Claramente en estos viajes, el tiempo no se corresponde con la distancia: ¿dos horas para hacer 40 km? Pues así es.
El fastidio era aún mayor cuando debías ir de pie; el traqueteo incesante bajo los pies y las oscilantes maniobras en curva perturbaban el cuerpo cansado. Anhelás casi con desesperación un asiento; adelante no; allí es solo cuestión de tiempo para que un anciano, una anciana, un discapacitado o una embarazada suba y debas dejar el trono en pos de la moral y así recibir la honra por buen ciudadano.
Y ni que hablar si lograbas sentarte; comenzaba un juego casi morboso: el del “cabeceo”. Para muchos, es fácil apoyar la cabeza en el vidrio o el respaldo del asiento y entregarse por completo a los placeres oníricos como si estuvieran en la cotidianidad de su morada; pero para los individuos a los que no les cuesta incomodarse como yo, no es grato sentir cómo de a poco se pierde el control de las capacidades motrices y comienza ese cabeceo intenso luego de quince minutos, al quedar completamente hipnotizado por el regular andar de las ruedas besando la calzada; paso seguido es mirar y escanear el entorno para corroborar si alguien detectó el embarazoso episodio; con suerte solo dos, o tres, o quizás diez lo vieron…
Es fácil detectar quién ya ha olvidado la vergüenza y se ha entregado por completo a la profundidad de los sueños; pues desde sus cabezas colgantes – cuyo movimiento es similar al de los muñecos que reposan en las lunetas de los taxis-, suele forjarse un puente de saliva de diez centímetros entre la boca y el hombro.

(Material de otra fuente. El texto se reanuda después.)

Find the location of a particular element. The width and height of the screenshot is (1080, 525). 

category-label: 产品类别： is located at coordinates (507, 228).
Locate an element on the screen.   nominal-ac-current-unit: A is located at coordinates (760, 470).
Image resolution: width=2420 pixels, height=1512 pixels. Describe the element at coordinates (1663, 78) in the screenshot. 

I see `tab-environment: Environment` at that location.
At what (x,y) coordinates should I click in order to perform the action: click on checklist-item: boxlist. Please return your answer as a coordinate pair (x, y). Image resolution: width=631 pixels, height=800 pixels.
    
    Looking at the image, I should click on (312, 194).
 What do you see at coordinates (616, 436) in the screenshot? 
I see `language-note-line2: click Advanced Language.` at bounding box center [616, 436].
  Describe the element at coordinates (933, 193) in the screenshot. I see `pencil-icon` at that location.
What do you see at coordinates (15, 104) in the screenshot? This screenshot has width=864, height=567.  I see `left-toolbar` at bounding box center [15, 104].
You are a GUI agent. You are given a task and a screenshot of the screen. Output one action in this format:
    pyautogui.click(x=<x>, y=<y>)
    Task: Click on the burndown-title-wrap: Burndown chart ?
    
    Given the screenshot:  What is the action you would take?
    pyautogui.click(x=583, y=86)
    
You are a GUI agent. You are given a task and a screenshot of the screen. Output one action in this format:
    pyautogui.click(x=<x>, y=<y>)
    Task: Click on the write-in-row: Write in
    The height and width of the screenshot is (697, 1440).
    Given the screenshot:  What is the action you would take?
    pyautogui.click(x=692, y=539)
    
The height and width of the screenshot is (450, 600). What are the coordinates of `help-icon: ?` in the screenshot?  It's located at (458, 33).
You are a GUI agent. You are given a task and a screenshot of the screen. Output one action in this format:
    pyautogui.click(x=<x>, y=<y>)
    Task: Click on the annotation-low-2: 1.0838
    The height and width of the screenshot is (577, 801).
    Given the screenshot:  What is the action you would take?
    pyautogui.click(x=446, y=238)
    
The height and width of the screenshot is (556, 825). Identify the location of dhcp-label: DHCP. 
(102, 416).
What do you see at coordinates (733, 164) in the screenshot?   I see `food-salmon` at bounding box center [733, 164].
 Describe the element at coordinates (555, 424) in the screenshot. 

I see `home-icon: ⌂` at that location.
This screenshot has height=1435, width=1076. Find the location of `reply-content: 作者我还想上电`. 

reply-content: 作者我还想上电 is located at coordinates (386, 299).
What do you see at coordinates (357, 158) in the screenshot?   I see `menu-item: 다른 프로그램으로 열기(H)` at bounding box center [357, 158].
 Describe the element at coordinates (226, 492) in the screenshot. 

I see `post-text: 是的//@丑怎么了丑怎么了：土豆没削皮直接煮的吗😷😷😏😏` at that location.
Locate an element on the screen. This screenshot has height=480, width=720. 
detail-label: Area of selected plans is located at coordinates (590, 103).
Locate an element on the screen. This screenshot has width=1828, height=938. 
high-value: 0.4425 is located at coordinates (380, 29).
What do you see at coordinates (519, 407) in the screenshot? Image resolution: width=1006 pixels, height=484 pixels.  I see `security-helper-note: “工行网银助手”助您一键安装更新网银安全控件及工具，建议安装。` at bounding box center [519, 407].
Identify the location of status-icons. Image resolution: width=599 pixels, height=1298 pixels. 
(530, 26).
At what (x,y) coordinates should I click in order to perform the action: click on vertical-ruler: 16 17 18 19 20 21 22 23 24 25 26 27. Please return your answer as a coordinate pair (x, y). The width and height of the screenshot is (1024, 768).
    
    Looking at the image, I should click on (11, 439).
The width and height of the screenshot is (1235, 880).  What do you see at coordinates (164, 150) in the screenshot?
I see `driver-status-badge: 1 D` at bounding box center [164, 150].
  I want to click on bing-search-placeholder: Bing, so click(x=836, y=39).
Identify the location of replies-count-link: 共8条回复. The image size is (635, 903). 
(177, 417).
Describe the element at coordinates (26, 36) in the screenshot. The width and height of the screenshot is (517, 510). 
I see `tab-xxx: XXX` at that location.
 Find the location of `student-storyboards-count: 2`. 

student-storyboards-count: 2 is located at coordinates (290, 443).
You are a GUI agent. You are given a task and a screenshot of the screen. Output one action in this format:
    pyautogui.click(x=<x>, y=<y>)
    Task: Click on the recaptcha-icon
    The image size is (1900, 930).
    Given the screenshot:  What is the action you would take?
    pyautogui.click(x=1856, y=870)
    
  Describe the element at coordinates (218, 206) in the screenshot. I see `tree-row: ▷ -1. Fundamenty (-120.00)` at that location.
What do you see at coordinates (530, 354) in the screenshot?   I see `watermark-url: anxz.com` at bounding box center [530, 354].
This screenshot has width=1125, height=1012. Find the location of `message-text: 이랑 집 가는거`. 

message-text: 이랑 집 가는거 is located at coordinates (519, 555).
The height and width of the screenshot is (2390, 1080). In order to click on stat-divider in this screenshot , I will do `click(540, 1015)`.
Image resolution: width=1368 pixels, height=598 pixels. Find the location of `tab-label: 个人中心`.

El tráfico en esta zona de la 22 es intenso y pesado, literalmente. A simple vista parece haber la misma cantidad de camiones y de autos. Y todos sabemos lo que es ir a paso de tortuga lisiada detrás de los vehículos de carga, observando el cartelito de 80 MAX. Si bien es notoria la licencia intangible de crítico experto en todo del argentino promedio, quienes les atribuyen la imprudencia como ley a los choferes de colectivo, la mayoría de los pasajeros cruzamos los dedos pero aplaudimos cuando los conductores deciden superar el desesperante andar mecánico y se lanzan a la suerte sobre la ruta para sortear una fila de tres camiones de dieciséis ruedas cada uno.
A los choferes no sólo se les designa el papel de brutos al volante, sino que el sentido común los reconoce por ser emocionalmente inestables y socialmente insensibles. Está claro que les pagan para manejar, pues cuanto menos hablen, mejor: “Hola, ¿a dónde?, gracias”.
No cuentes con no tener saldo en la tarjeta; y si es así, ruega que algún pasajero se compadezca y te otorgue la suya; sino, no importa qué tan profunda sea la noche ni si el único rastro urbano afuera en 40km a la redonda es la garita de la parada: el conductor no dudará en decir:
-Te vas a tener que bajar si no tenés saldo. Son las políticas de la empresa.
Como yo, muchos aventureros decidieron tomar ese camino, un camino difícil, y no estoy metaforizando. Hablo de la Ruta 22 del Alto Valle. Pero desearía que no decaigan. Peor sería no poder estudiar, como todos dicen. O tal vez no… la verdad no lo sé. En fin, mis condolencias para ellos.